*Task objective*.
A verbatim copy of the entries is the required answer.

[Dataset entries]
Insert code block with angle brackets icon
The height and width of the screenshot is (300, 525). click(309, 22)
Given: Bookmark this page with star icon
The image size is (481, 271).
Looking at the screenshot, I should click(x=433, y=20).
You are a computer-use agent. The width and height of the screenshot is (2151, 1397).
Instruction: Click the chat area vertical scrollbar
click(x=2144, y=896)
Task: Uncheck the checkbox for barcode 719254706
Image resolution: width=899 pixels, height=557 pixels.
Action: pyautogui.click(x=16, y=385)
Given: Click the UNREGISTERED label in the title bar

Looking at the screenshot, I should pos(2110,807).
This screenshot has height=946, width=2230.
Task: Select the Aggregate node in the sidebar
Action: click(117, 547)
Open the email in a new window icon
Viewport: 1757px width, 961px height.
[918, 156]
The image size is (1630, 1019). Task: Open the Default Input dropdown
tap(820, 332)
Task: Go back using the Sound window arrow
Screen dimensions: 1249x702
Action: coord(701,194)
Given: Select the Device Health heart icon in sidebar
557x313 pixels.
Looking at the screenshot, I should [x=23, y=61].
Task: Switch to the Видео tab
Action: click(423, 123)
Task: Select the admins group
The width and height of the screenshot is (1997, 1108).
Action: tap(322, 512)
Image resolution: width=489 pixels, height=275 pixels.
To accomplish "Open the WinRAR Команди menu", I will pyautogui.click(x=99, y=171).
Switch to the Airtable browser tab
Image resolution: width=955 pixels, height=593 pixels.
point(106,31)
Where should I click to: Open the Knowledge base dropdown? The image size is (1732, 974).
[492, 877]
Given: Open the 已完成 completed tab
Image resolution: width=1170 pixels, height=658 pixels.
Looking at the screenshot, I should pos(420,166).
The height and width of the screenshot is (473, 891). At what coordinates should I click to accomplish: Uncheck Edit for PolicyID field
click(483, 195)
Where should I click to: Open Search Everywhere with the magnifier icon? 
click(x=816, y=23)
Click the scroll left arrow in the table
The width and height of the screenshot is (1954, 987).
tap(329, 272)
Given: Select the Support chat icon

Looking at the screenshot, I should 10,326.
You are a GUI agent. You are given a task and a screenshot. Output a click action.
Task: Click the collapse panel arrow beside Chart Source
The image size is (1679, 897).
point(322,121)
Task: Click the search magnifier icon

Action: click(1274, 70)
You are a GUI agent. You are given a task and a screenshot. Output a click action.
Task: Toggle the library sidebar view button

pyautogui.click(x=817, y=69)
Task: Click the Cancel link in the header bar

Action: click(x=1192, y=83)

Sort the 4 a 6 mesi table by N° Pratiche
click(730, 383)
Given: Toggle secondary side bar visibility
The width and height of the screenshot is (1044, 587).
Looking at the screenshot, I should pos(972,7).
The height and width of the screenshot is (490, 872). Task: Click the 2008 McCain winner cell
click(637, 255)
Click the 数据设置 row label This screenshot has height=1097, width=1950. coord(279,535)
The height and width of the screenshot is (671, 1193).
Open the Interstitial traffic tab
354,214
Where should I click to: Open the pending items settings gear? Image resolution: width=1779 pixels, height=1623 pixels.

*Output of the exercise*.
Insert code block with angle brackets icon
The height and width of the screenshot is (300, 525). click(309, 22)
Given: Bookmark this page with star icon
The image size is (481, 271).
Looking at the screenshot, I should click(x=433, y=20).
You are a computer-use agent. The width and height of the screenshot is (2151, 1397).
Instruction: Click the chat area vertical scrollbar
click(x=2144, y=896)
Task: Uncheck the checkbox for barcode 719254706
Image resolution: width=899 pixels, height=557 pixels.
Action: pyautogui.click(x=16, y=385)
Given: Click the UNREGISTERED label in the title bar

Looking at the screenshot, I should pos(2110,807).
This screenshot has height=946, width=2230.
Task: Select the Aggregate node in the sidebar
Action: click(117, 547)
Open the email in a new window icon
Viewport: 1757px width, 961px height.
[918, 156]
The image size is (1630, 1019). Task: Open the Default Input dropdown
tap(820, 332)
Task: Go back using the Sound window arrow
Screen dimensions: 1249x702
Action: coord(701,194)
Given: Select the Device Health heart icon in sidebar
557x313 pixels.
Looking at the screenshot, I should [x=23, y=61].
Task: Switch to the Видео tab
Action: click(423, 123)
Task: Select the admins group
The width and height of the screenshot is (1997, 1108).
Action: tap(322, 512)
Image resolution: width=489 pixels, height=275 pixels.
To accomplish "Open the WinRAR Команди menu", I will pyautogui.click(x=99, y=171).
Switch to the Airtable browser tab
Image resolution: width=955 pixels, height=593 pixels.
point(106,31)
Where should I click to: Open the Knowledge base dropdown? The image size is (1732, 974).
[492, 877]
Given: Open the 已完成 completed tab
Image resolution: width=1170 pixels, height=658 pixels.
Looking at the screenshot, I should pos(420,166).
The height and width of the screenshot is (473, 891). At what coordinates should I click to accomplish: Uncheck Edit for PolicyID field
click(483, 195)
Where should I click to: Open Search Everywhere with the magnifier icon? 
click(x=816, y=23)
Click the scroll left arrow in the table
The width and height of the screenshot is (1954, 987).
tap(329, 272)
Given: Select the Support chat icon

Looking at the screenshot, I should 10,326.
You are a GUI agent. You are given a task and a screenshot. Output a click action.
Task: Click the collapse panel arrow beside Chart Source
The image size is (1679, 897).
point(322,121)
Task: Click the search magnifier icon

Action: click(1274, 70)
You are a GUI agent. You are given a task and a screenshot. Output a click action.
Task: Toggle the library sidebar view button

pyautogui.click(x=817, y=69)
Task: Click the Cancel link in the header bar

Action: click(x=1192, y=83)

Sort the 4 a 6 mesi table by N° Pratiche
click(730, 383)
Given: Toggle secondary side bar visibility
The width and height of the screenshot is (1044, 587).
Looking at the screenshot, I should pos(972,7).
The height and width of the screenshot is (490, 872). Task: Click the 2008 McCain winner cell
click(637, 255)
Click the 数据设置 row label This screenshot has height=1097, width=1950. coord(279,535)
The height and width of the screenshot is (671, 1193).
Open the Interstitial traffic tab
354,214
Where should I click to: Open the pending items settings gear? Image resolution: width=1779 pixels, height=1623 pixels.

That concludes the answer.